Teria de tratá-lo como se ele nunca tivesse tentado me matar, como se nunca tivesse me usado
no envenenamento de um homem que admirei. Uma noite falei francamente sobre o assunto
com Bronco. Ele permaneceu sentado e ouviu tranquilamente. E então disse:
– Não posso imaginar que seja mais fácil para você do que para Kettricken. Ou para mim,
ver um homem que tentou me matar duas vezes e chamá-lo de “meu príncipe”. Você tem de
decidir. Detestaria deixá-lo pensando que nos assustou a ponto de fugirmos. Mas se decidir
que temos de ir para outro lugar, então iremos.
Penso que finalmente percebi qual era o significado do brinco.
O inverno já não era uma ameaça, mas uma realidade, quando deixamos as montanhas.

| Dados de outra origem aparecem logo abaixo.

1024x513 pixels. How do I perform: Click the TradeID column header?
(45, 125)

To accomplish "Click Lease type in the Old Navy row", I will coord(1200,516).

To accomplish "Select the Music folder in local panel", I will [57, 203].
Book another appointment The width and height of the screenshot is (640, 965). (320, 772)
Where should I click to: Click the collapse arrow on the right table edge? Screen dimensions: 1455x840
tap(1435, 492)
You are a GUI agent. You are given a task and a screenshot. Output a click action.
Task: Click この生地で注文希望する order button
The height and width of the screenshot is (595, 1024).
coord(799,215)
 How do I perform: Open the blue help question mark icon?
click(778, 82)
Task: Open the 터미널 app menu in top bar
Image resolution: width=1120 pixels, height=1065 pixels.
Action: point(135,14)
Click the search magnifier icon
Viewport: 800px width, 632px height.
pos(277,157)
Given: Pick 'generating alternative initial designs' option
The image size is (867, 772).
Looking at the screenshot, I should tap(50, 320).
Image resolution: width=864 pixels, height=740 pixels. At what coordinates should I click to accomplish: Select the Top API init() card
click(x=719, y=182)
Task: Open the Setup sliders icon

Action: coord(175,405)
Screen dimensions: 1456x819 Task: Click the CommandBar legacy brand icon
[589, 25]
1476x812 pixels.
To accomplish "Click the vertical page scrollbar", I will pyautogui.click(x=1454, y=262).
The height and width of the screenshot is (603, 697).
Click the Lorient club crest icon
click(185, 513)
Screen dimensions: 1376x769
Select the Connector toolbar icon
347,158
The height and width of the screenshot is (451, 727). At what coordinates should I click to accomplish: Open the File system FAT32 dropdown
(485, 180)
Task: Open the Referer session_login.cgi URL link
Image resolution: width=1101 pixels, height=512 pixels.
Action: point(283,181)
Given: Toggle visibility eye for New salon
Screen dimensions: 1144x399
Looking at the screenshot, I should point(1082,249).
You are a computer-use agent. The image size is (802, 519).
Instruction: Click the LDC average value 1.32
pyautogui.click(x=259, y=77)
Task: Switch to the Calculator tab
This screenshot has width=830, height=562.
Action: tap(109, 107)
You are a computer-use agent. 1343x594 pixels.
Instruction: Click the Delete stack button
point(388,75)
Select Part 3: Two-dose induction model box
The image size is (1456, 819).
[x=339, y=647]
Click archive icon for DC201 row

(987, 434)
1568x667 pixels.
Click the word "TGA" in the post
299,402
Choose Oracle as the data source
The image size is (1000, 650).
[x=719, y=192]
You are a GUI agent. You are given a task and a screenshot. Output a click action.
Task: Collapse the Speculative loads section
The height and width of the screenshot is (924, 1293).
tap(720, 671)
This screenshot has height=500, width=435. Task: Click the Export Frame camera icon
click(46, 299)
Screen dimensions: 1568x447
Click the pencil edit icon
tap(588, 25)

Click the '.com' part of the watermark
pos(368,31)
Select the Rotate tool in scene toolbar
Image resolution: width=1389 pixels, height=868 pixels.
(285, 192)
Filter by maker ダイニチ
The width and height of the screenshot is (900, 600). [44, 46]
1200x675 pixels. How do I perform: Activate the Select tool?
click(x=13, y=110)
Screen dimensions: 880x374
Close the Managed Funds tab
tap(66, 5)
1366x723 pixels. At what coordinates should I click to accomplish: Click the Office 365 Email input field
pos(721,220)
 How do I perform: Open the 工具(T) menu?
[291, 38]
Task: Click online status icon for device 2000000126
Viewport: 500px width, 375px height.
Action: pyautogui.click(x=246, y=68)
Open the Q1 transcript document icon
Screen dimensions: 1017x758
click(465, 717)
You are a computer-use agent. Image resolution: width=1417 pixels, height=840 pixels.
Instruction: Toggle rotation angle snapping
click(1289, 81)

Bronco, Mãos e eu retornamos muito mais tarde para Torre do Cervo do que os outros, mas
fizemos a viagem no nosso ritmo. Eu me cansava com facilidade, e a minha força ainda era
muito imprevisível. Perdia as forças em momentos inesperados, caindo da sela como um saco
de grãos. Então paravam para me ajudar a montar outra vez, e eu me esforçava para continuar.
Muitas noites acordei tremendo, sem ter força suficiente para pedir auxílio. Esses lapsos
passavam lentamente. O pior, creio, eram as noites em que não acordava, mas sonhava
interminavelmente que estava me afogando. De um desses sonhos, acordei para encontrar
Veracidade diante de mim.
Já chega de acordar os mortos, disse-me com simpatia. Temos de arranjar um mestre
para te ensinar, no mínimo, um pouco de controle. Kettricken acha um pouco esquisito que
eu sonhe tantas vezes com afogamentos. Suponho que devo me dar por satisfeito que você
tenha dormido bem pelo menos na minha noite de núpcias.